Il report annuale di Sovos ShipCompliant e Wines Vines Analytics analizza i dati del segmento DtC (Direct to consumer, vendita diretta al consumatore) di oltre 1.000 aziende vinicole statunitensi per un totale di oltre 20 milioni di spedizioni nel corso dell’anno.
La crescita del canale di spedizione diretto al consumatore (DtC) è rallentata nel 2019. Il valore del canale è cresciuto del 7,4% a 3,2 miliardi di dollari, a fronte di una crescita media dell’ultimo quinquennio del 14%. Il volume delle spedizioni è aumentato del 4,7% a 6,6 milioni di casse.
Gli aumenti di prezzo rappresentano la più notevole variazione di performance del canale di spedizione DtC nel 2019.
L’aumento del 2,5% del prezzo medio per bottiglia spedita è stato il maggiore incremento annuale degli ultimi otto anni, dopo il precedente record del 2,4% nel 2018.
Nonostante i segnali che indicano che le aziende vinicole stanno operando in un mercato DtC maturo, alcune regioni riescono ancora a garantire una crescita impressionante. In Oregon e Washington, le aziende vinicole hanno egemonizzato il canale di spedizione DtC, mentre Napa continua a registrare una lenta erosione di quote di mercato.
Nel 2019 i vini con un prezzo di oltre 100 dollari superano ancora una volta i risultati del canale DtC nel suo complesso, una tendenza che risale al 2013 e che si riallaccia alla continua premiumisation in atto.
La crescita del 2019 delle spedizioni provenienti sia dall’Oregon che dalle cantine di Washington ha superato di gran lunga quelle delle altre regioni.
L’Oregon in particolare, ha confermato i suoi livelli impressionanti di crescita delle spedizioni DtC che durano ormai da anni.
Un’altra conferma della tendenza alla premiumisation nel settore vitivinicolo è data dal fatto che il 2019 ha visto il più grande aumento annuale del prezzo medio per bottiglia. L’aumento del 2,5% nel 2019 segue un già significativo aumento del 2,4% nell’anno precedente.
Ma la prospettiva di una costante premiumisation del vino nel canale di spedizione DtC sembra non essere più sostenibile. L’ascesa dei prezzi infatti, è stata accompagnata da una crescita molto più lenta sia nei volumi che nel valore delle spedizioni. Questo induce a ritenere che il continuo aumento dei prezzi non sia nel medio periodo la strategia più lungimirante.

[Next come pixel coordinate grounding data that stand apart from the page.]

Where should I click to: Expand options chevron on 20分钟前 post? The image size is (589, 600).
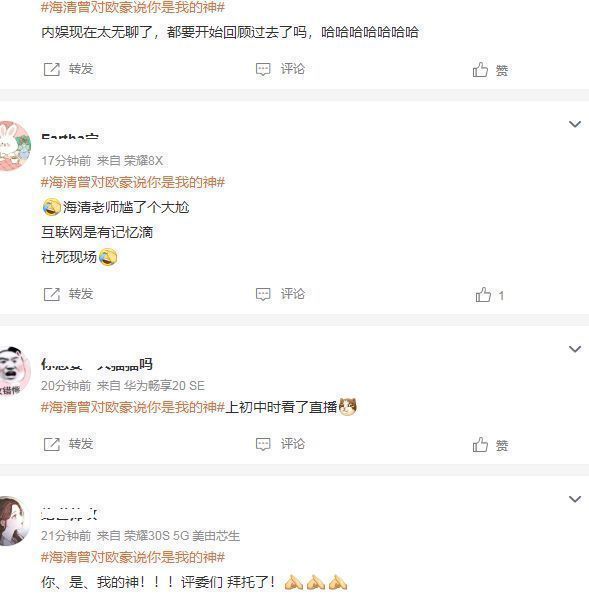(x=575, y=349)
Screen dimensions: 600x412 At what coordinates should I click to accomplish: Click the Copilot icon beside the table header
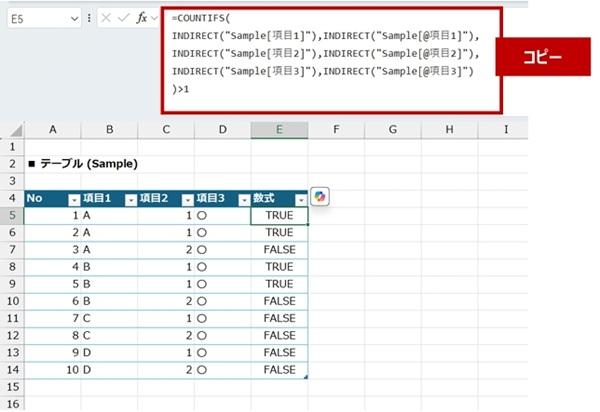click(x=320, y=197)
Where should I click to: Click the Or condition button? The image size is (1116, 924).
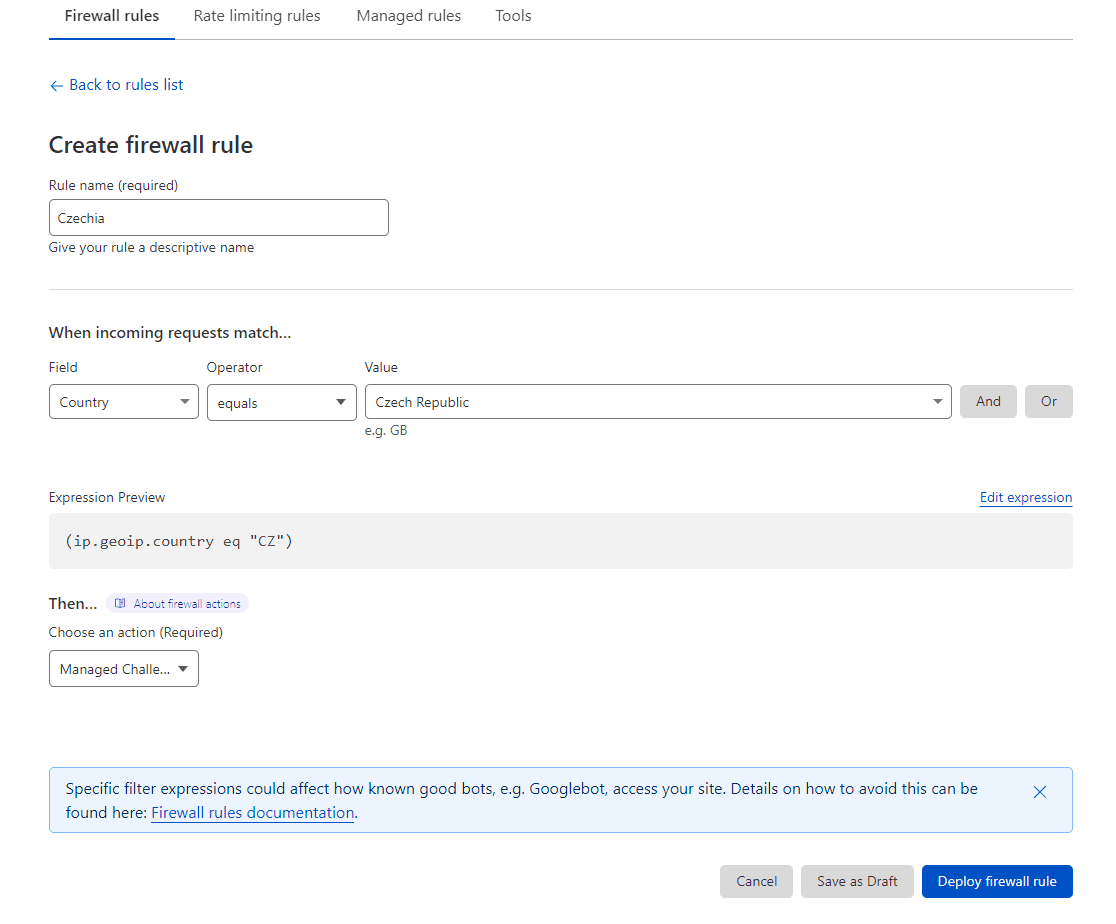[1048, 401]
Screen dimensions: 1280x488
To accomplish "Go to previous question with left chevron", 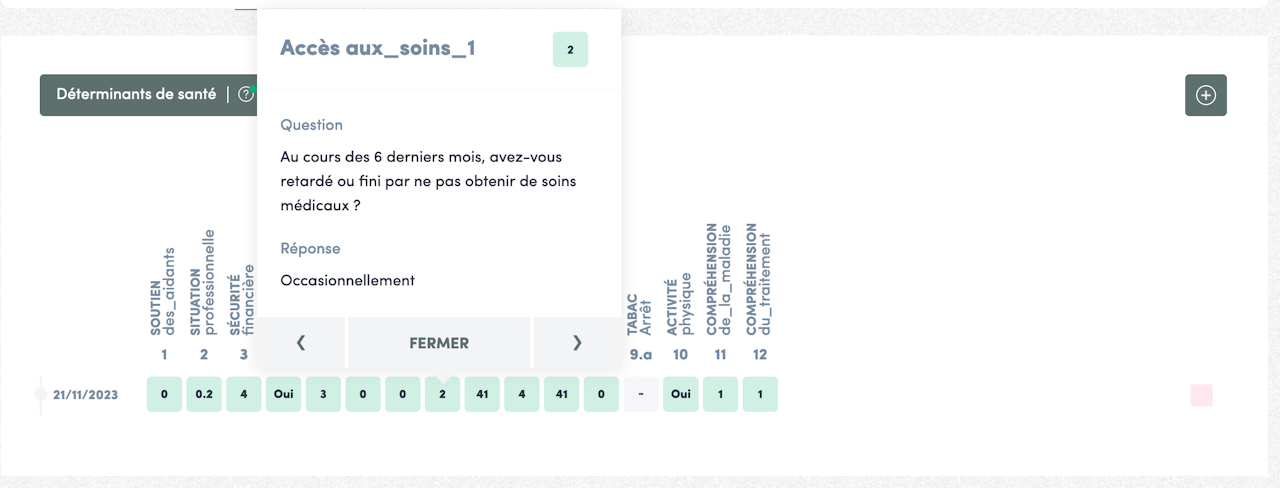I will pos(301,343).
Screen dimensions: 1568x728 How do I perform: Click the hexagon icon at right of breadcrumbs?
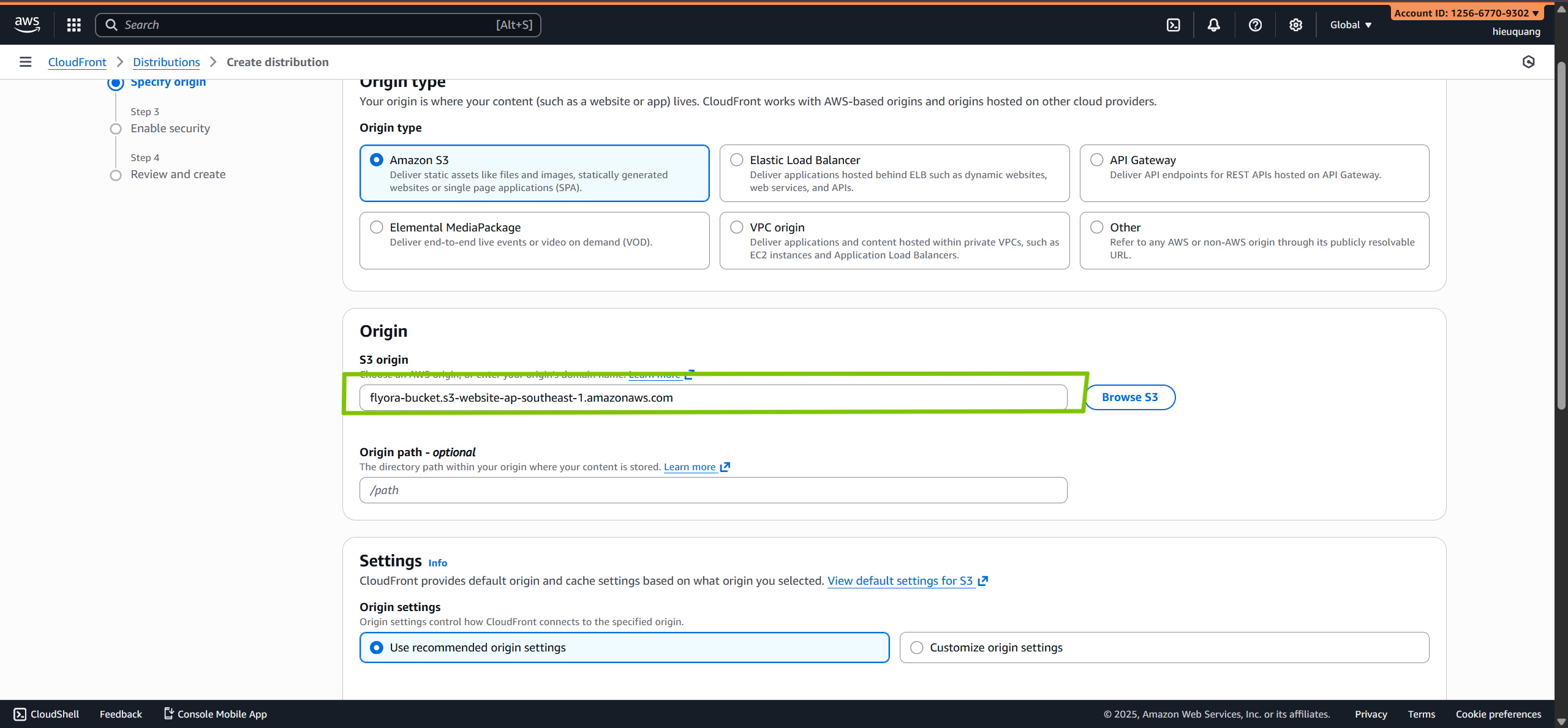click(x=1528, y=62)
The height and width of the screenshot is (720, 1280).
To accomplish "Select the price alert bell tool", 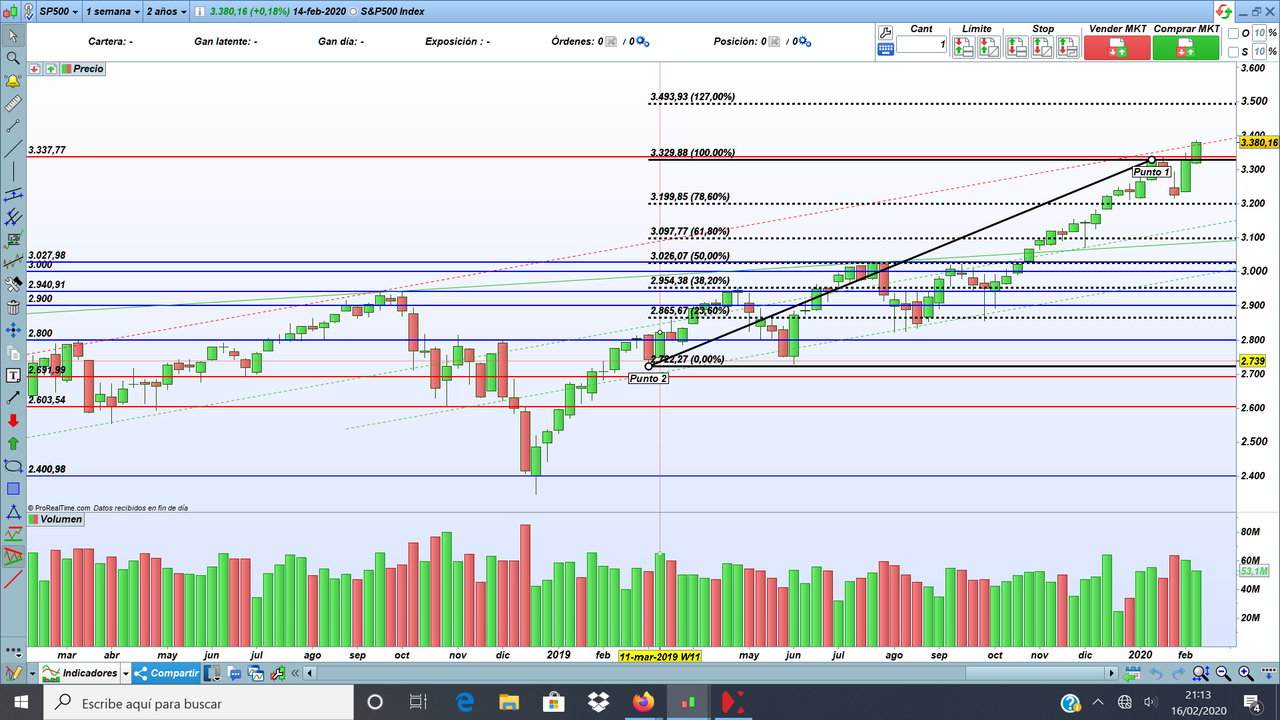I will pyautogui.click(x=13, y=82).
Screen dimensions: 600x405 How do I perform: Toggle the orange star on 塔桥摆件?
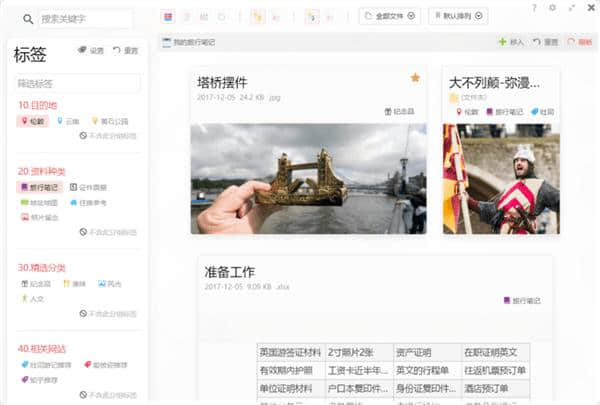point(415,78)
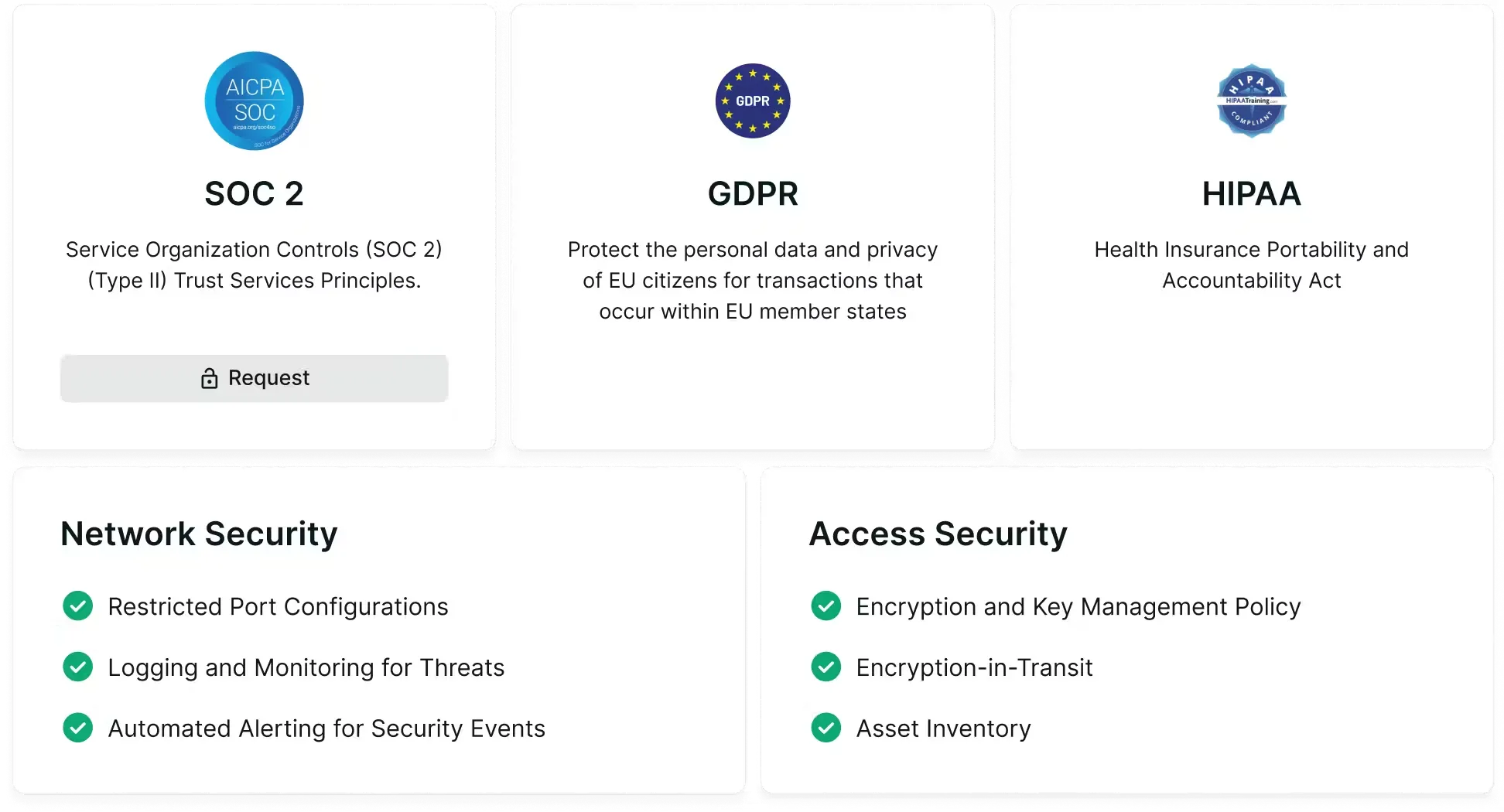1504x812 pixels.
Task: Click the checkmark beside Encryption and Key Management
Action: point(825,606)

Analizzando le prospettive di ulteriore crescita, è necessario tener presente che le spedizioni DtC di vino basano la loro crescita su un certo livello di fiducia dei consumatori di medio e alto reddito. La fiducia dei consumatori, sebbene positiva, è in calo e le controversie commerciali in corso tra gli Stati Uniti e le altre nazioni hanno alimentato ulteriormente l’incertezza.
Inoltre la varietà di bevande alcoliche, comprese le bevande di alta gamma, si espande ogni anno, offrendo ai consumatori più scelte oltre al vino, alla birra e ai distillati.
È probabile che i produttori di alcolici e birre artigianali si concentreranno sulla spedizione diretta seguendo modalità di vendita e azioni di marketing innovative. Questo tipo di concorrenza potrebbe influire fortemente sulle vendite DtC di vino.